Her reply hit Steve like an electric shock. The news of Iacardi’s near total decimation had gone viral, worldwide. Anyone who had watched television or read a newspaper in the previous four days knew of the horrible demise of most of the company’s New York employees in the collapse of the World Trade Center’s South Tower. His thoughts immediately reverted to his conversation with Kerri at The Health Club. He closed his eyes and covered his forehead with his right palm. “Oh my God! You didn’t say a thing!” he said, embarrassed. Kerri had been so sympathetic to him while simultaneously enduring an unfathomable hell. His respect for a woman he did not know, skyrocketed. His heart told him to hug her, to talk to her, to get to know her. His mind told him it was politically unacceptable.

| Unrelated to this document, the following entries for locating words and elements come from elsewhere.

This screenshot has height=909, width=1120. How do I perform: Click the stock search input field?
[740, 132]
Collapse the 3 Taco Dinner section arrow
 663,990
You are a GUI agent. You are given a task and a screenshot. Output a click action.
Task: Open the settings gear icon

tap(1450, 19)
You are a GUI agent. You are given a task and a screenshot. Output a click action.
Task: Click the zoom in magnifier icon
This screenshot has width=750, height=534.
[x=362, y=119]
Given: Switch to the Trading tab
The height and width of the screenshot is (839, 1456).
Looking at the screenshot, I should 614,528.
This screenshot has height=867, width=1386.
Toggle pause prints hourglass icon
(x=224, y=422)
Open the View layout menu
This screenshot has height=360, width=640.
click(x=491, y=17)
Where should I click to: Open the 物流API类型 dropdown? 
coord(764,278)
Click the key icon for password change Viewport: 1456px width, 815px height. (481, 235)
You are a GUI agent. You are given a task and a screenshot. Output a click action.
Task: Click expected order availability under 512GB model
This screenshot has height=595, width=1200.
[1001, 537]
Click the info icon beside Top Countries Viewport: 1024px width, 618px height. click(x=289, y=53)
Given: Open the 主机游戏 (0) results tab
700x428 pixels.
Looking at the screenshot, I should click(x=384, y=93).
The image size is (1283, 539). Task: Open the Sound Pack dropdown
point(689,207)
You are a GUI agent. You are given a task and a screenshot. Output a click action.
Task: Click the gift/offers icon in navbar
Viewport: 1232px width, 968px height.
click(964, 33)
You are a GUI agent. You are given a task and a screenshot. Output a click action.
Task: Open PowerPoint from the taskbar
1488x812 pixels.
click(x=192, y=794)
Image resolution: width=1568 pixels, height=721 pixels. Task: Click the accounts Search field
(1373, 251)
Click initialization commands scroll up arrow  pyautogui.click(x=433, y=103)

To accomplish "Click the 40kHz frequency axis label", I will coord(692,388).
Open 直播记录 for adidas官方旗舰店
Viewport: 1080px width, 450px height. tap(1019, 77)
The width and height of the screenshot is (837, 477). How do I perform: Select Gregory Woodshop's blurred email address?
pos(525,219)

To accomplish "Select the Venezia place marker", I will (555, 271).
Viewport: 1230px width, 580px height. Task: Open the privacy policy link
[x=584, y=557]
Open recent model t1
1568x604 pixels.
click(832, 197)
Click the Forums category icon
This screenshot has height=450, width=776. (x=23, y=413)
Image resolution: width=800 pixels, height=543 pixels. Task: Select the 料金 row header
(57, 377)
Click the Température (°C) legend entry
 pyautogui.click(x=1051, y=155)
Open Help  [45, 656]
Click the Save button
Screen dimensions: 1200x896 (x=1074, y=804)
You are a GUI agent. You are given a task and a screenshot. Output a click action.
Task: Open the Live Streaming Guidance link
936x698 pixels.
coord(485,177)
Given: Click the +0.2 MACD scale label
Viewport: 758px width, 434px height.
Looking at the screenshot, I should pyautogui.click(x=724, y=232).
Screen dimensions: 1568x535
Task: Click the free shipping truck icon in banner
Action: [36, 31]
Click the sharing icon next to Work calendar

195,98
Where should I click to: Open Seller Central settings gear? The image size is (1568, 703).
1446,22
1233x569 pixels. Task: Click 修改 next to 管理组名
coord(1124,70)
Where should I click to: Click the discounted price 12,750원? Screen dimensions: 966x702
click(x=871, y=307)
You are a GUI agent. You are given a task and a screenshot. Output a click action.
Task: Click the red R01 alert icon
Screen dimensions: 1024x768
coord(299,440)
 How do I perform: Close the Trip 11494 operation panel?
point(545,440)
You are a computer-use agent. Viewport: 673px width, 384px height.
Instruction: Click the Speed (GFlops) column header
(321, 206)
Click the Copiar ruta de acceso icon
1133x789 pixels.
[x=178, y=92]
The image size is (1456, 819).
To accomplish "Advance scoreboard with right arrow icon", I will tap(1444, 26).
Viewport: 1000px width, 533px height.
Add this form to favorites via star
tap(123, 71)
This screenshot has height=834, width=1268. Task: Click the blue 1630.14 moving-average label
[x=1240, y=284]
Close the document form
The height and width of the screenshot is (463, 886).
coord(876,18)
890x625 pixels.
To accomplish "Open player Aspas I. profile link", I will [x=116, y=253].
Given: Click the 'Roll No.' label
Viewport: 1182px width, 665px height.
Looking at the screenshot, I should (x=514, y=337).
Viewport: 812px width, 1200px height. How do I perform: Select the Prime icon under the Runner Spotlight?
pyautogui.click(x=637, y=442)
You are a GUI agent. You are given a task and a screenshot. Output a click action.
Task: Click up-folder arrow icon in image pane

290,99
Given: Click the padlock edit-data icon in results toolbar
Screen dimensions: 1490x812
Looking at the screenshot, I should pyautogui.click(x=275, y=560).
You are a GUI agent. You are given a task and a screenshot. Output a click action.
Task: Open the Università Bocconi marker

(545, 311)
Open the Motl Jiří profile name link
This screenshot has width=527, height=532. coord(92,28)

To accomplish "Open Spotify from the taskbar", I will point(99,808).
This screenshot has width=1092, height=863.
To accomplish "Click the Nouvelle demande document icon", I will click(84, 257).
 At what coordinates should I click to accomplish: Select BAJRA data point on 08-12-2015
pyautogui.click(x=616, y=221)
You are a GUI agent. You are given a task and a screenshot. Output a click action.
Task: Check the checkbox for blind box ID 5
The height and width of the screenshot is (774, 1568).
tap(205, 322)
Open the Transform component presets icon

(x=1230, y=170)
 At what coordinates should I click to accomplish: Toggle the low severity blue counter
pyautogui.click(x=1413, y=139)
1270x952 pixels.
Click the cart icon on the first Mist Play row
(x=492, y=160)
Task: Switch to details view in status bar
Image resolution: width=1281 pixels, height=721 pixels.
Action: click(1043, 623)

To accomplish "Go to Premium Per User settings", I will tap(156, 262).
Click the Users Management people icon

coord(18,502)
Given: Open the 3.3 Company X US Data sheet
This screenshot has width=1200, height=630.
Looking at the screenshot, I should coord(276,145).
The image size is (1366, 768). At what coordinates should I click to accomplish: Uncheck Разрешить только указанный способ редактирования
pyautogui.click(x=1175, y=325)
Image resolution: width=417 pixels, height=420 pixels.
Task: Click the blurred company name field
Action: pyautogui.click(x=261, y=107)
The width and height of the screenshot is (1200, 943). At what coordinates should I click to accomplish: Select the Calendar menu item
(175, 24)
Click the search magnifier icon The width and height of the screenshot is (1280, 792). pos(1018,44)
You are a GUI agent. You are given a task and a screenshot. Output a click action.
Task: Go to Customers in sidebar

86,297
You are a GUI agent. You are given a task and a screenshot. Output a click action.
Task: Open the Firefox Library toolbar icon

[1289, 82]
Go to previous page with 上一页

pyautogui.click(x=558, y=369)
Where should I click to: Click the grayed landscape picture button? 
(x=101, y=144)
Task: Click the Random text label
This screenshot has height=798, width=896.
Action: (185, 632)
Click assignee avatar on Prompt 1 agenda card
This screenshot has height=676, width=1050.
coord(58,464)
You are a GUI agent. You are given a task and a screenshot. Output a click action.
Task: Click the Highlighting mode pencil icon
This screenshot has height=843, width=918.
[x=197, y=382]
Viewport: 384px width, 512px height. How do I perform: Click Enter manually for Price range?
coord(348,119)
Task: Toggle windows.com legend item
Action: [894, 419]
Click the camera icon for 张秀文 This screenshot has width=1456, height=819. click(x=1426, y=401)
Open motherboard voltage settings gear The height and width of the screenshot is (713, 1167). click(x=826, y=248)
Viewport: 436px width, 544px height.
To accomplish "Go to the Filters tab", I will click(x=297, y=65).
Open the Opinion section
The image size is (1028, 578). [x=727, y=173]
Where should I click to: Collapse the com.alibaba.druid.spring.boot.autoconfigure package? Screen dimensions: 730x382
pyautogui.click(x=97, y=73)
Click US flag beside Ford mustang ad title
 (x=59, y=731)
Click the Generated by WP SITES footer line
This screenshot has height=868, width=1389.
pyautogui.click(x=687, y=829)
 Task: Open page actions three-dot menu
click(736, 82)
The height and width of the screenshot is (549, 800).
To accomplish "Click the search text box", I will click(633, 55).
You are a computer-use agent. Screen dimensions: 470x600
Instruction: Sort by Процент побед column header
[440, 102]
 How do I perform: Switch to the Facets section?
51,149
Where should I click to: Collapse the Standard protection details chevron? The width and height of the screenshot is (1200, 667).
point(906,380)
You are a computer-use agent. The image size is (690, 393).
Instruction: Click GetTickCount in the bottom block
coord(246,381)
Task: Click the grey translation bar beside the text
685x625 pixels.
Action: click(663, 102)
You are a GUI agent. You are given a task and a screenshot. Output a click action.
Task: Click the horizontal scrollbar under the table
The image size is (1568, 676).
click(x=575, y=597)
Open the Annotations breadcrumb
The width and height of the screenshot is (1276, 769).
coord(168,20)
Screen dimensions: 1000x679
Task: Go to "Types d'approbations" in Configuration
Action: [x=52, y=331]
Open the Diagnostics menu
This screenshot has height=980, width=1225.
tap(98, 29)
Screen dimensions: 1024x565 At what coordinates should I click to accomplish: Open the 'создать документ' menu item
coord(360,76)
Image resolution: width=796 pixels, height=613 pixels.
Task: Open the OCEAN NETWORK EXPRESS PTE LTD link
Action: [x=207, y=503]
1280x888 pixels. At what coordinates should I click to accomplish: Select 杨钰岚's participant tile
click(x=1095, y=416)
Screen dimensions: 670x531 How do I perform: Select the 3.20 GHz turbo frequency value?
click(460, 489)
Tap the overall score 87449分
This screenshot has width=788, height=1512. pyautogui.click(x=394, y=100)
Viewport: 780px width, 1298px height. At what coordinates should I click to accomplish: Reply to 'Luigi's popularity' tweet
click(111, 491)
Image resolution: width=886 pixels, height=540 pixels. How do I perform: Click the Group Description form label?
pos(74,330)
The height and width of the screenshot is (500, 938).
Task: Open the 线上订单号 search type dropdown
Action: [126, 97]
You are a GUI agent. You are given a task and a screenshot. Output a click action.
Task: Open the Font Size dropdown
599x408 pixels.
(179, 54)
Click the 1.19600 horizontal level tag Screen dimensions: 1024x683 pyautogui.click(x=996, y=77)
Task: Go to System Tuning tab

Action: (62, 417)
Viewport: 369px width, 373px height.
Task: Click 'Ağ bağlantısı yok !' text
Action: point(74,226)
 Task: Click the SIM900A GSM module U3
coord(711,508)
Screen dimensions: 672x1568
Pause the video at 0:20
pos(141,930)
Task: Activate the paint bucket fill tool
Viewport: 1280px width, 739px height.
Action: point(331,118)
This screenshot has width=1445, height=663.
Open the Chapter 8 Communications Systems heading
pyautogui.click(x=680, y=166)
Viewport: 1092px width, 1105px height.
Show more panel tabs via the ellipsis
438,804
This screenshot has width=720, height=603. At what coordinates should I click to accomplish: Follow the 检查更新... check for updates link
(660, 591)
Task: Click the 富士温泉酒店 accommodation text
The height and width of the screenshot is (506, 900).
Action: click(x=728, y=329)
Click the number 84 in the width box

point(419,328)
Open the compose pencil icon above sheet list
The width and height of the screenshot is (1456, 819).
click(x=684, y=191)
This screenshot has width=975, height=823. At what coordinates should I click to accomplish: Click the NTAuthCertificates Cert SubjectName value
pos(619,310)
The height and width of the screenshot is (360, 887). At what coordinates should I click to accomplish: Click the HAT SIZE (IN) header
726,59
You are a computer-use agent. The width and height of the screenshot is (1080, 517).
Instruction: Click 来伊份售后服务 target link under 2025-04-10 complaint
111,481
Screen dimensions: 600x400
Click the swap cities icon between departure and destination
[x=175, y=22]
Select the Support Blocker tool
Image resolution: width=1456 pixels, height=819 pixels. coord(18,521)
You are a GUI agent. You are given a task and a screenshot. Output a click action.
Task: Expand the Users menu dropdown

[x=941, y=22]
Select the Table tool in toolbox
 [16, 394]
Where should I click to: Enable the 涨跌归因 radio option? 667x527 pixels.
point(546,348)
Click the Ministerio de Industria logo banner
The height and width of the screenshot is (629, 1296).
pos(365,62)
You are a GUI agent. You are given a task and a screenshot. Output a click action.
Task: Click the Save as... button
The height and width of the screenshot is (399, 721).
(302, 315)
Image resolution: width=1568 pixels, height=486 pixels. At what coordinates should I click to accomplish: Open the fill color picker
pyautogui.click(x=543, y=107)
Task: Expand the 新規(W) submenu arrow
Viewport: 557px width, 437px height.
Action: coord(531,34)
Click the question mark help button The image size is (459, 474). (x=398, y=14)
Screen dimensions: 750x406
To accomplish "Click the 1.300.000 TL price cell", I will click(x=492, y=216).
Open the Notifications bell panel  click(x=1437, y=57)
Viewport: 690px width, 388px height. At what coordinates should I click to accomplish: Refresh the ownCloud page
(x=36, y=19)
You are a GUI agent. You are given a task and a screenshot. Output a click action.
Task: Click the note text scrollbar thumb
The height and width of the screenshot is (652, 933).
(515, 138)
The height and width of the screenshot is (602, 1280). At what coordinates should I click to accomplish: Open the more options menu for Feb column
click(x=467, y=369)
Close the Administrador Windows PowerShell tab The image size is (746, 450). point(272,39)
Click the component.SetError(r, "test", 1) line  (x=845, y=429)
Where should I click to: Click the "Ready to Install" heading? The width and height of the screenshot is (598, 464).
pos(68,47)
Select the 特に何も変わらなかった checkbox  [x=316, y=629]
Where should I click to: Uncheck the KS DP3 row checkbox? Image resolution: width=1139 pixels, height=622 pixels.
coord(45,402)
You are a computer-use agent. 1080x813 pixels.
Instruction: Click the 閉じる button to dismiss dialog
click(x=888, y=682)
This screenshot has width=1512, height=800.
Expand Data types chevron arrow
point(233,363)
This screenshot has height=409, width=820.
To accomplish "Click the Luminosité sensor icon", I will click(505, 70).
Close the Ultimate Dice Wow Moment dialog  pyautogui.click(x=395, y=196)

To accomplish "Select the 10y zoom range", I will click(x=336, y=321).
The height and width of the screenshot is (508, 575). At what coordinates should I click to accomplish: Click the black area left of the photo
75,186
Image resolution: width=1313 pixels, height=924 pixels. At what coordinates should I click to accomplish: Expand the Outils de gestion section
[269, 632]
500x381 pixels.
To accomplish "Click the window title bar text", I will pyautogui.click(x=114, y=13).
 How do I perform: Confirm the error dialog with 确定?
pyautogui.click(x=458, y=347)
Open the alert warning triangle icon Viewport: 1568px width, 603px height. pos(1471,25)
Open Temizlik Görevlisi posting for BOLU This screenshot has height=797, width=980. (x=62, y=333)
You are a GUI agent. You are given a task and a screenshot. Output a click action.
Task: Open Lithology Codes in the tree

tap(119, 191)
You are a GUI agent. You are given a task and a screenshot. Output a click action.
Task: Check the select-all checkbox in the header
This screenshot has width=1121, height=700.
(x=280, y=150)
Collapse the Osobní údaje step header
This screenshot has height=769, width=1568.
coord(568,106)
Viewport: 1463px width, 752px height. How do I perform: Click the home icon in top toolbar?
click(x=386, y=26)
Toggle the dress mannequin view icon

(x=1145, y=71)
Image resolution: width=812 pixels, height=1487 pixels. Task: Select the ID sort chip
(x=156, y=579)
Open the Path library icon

He leveled his hazel eyes at her. “You have my deepest regrets, and please know that I have the utmost respect for you,” he said, then turned to Christine, who was now beside him. He flushed to crimson, then composed himself. Gesturing with his hands, he made the introductions. “Christine, I’d like you to meet Kerri, Karen, and Mike King. Mike is a fraternity brother of dad’s.” He placed his hand on Christine’s shoulder. “Christine is the daughter of our host.”
Christine graciously shook hands with each. “A pleasure to meet you, and welcome to our home,” she said, then hugged Steve. “I’m engaged to marry this hunk,” she boasted, flashing her million dollar smile. Her smile disappeared as quickly as it had appeared as she broke her hug and grasped Steve’s right hand. “Please excuse us. There are so many people I’d like Steve to meet.” She led him back to the far side of the atrium, then stopped and glared at him, anger clearly displayed. “I couldn’t help noticing how you looked at Kerri King. How well do you know her?”
“I don’t know her. I just met her at the Health Club last Saturday. Until then, I didn’t even know she existed.”
“Is she married?”
“I have no idea. That’s how well I know her.”
“You’re attracted to her, aren’t you?”
“Of course I am. I’m attracted to all beautiful women, particularly you.”